### What is needed
What is needed is an exact copy of every entry.
··· Input records
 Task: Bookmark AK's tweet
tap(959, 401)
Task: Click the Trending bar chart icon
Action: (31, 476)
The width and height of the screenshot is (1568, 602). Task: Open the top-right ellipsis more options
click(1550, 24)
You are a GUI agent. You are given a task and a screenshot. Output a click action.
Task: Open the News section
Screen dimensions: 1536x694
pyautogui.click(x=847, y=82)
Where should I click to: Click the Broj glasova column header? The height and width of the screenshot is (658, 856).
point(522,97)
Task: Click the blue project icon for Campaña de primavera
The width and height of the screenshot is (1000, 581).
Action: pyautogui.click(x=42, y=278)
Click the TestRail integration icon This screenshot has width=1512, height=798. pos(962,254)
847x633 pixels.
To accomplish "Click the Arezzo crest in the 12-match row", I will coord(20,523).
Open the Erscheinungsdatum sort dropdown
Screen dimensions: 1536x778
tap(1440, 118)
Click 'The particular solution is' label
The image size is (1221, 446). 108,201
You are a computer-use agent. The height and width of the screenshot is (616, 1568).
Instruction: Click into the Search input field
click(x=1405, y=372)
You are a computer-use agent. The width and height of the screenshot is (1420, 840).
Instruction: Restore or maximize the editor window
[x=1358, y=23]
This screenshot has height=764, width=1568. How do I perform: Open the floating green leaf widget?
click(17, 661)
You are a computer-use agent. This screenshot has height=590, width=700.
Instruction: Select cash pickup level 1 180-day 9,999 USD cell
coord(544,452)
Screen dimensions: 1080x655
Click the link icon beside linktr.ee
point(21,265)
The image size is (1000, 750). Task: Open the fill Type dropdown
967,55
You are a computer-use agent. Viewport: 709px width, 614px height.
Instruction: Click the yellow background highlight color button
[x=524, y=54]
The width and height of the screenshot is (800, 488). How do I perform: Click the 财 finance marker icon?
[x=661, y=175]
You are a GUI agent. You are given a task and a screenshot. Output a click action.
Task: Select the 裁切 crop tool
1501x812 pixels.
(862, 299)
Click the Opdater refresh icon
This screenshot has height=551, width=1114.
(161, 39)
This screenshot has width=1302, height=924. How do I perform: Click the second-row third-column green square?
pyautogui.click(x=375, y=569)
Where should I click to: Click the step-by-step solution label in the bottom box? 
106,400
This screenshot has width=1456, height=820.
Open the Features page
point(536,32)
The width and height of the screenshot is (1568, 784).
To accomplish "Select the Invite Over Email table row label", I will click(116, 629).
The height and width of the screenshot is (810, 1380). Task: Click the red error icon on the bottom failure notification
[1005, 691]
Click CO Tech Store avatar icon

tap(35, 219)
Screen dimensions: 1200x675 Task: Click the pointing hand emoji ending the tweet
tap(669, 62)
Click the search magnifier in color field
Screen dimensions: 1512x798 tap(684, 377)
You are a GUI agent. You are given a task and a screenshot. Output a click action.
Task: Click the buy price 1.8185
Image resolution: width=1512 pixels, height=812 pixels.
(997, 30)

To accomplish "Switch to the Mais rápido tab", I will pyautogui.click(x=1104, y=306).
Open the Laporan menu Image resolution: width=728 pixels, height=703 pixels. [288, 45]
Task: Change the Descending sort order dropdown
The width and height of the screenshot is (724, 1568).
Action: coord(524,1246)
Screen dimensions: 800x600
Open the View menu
······
### Answer section
 Task: Bookmark AK's tweet
tap(959, 401)
Task: Click the Trending bar chart icon
Action: (31, 476)
The width and height of the screenshot is (1568, 602). Task: Open the top-right ellipsis more options
click(1550, 24)
You are a GUI agent. You are given a task and a screenshot. Output a click action.
Task: Open the News section
Screen dimensions: 1536x694
pyautogui.click(x=847, y=82)
Where should I click to: Click the Broj glasova column header? The height and width of the screenshot is (658, 856).
point(522,97)
Task: Click the blue project icon for Campaña de primavera
The width and height of the screenshot is (1000, 581).
Action: pyautogui.click(x=42, y=278)
Click the TestRail integration icon This screenshot has width=1512, height=798. pos(962,254)
847x633 pixels.
To accomplish "Click the Arezzo crest in the 12-match row", I will coord(20,523).
Open the Erscheinungsdatum sort dropdown
Screen dimensions: 1536x778
tap(1440, 118)
Click 'The particular solution is' label
The image size is (1221, 446). 108,201
You are a computer-use agent. The height and width of the screenshot is (616, 1568).
Instruction: Click into the Search input field
click(x=1405, y=372)
You are a computer-use agent. The width and height of the screenshot is (1420, 840).
Instruction: Restore or maximize the editor window
[x=1358, y=23]
This screenshot has height=764, width=1568. How do I perform: Open the floating green leaf widget?
click(17, 661)
You are a computer-use agent. This screenshot has height=590, width=700.
Instruction: Select cash pickup level 1 180-day 9,999 USD cell
coord(544,452)
Screen dimensions: 1080x655
Click the link icon beside linktr.ee
point(21,265)
The image size is (1000, 750). Task: Open the fill Type dropdown
967,55
You are a computer-use agent. Viewport: 709px width, 614px height.
Instruction: Click the yellow background highlight color button
[x=524, y=54]
The width and height of the screenshot is (800, 488). How do I perform: Click the 财 finance marker icon?
[x=661, y=175]
You are a GUI agent. You are given a task and a screenshot. Output a click action.
Task: Select the 裁切 crop tool
1501x812 pixels.
(862, 299)
Click the Opdater refresh icon
This screenshot has height=551, width=1114.
(161, 39)
This screenshot has width=1302, height=924. How do I perform: Click the second-row third-column green square?
pyautogui.click(x=375, y=569)
Where should I click to: Click the step-by-step solution label in the bottom box? 
106,400
This screenshot has width=1456, height=820.
Open the Features page
point(536,32)
The width and height of the screenshot is (1568, 784).
To accomplish "Select the Invite Over Email table row label", I will click(116, 629).
The height and width of the screenshot is (810, 1380). Task: Click the red error icon on the bottom failure notification
[1005, 691]
Click CO Tech Store avatar icon

tap(35, 219)
Screen dimensions: 1200x675 Task: Click the pointing hand emoji ending the tweet
tap(669, 62)
Click the search magnifier in color field
Screen dimensions: 1512x798 tap(684, 377)
You are a GUI agent. You are given a task and a screenshot. Output a click action.
Task: Click the buy price 1.8185
Image resolution: width=1512 pixels, height=812 pixels.
(997, 30)

To accomplish "Switch to the Mais rápido tab", I will pyautogui.click(x=1104, y=306).
Open the Laporan menu Image resolution: width=728 pixels, height=703 pixels. [288, 45]
Task: Change the Descending sort order dropdown
The width and height of the screenshot is (724, 1568).
Action: coord(524,1246)
Screen dimensions: 800x600
Open the View menu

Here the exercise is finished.